## What to produce
Reproduce the rows verbatim from the line containing "What do you see at coordinates (207, 286)" through the end of the rows.

==================================================

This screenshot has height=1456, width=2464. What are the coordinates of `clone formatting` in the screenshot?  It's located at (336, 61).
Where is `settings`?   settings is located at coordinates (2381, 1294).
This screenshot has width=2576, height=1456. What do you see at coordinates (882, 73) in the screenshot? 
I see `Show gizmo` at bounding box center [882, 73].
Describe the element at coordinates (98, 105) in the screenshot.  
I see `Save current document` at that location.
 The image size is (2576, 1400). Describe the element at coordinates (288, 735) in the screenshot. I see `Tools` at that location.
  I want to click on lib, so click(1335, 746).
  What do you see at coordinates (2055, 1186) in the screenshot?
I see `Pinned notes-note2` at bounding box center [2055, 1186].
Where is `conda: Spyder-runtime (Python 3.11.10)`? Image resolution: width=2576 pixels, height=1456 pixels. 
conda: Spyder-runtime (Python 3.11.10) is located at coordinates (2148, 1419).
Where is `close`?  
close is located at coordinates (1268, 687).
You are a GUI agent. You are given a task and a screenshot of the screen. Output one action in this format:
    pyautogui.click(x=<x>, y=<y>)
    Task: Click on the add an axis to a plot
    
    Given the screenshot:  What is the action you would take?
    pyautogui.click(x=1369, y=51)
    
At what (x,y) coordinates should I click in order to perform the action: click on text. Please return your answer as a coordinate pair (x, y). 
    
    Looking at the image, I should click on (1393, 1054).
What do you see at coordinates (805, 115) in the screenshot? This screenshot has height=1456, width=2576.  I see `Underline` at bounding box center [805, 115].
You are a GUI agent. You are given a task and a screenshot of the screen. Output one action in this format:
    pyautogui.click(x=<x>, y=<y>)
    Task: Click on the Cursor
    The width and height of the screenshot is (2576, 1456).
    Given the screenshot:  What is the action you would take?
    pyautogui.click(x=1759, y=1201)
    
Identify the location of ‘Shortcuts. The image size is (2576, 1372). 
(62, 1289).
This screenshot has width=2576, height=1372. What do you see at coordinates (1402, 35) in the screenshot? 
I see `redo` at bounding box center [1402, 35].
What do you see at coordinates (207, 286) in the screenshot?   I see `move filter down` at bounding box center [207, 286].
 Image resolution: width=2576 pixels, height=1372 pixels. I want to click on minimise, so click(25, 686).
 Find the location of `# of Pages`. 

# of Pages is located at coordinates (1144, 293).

==================================================

## Result of this exercise
What do you see at coordinates (207, 286) in the screenshot?   I see `move filter down` at bounding box center [207, 286].
 Image resolution: width=2576 pixels, height=1372 pixels. I want to click on minimise, so click(25, 686).
 Find the location of `# of Pages`. 

# of Pages is located at coordinates (1144, 293).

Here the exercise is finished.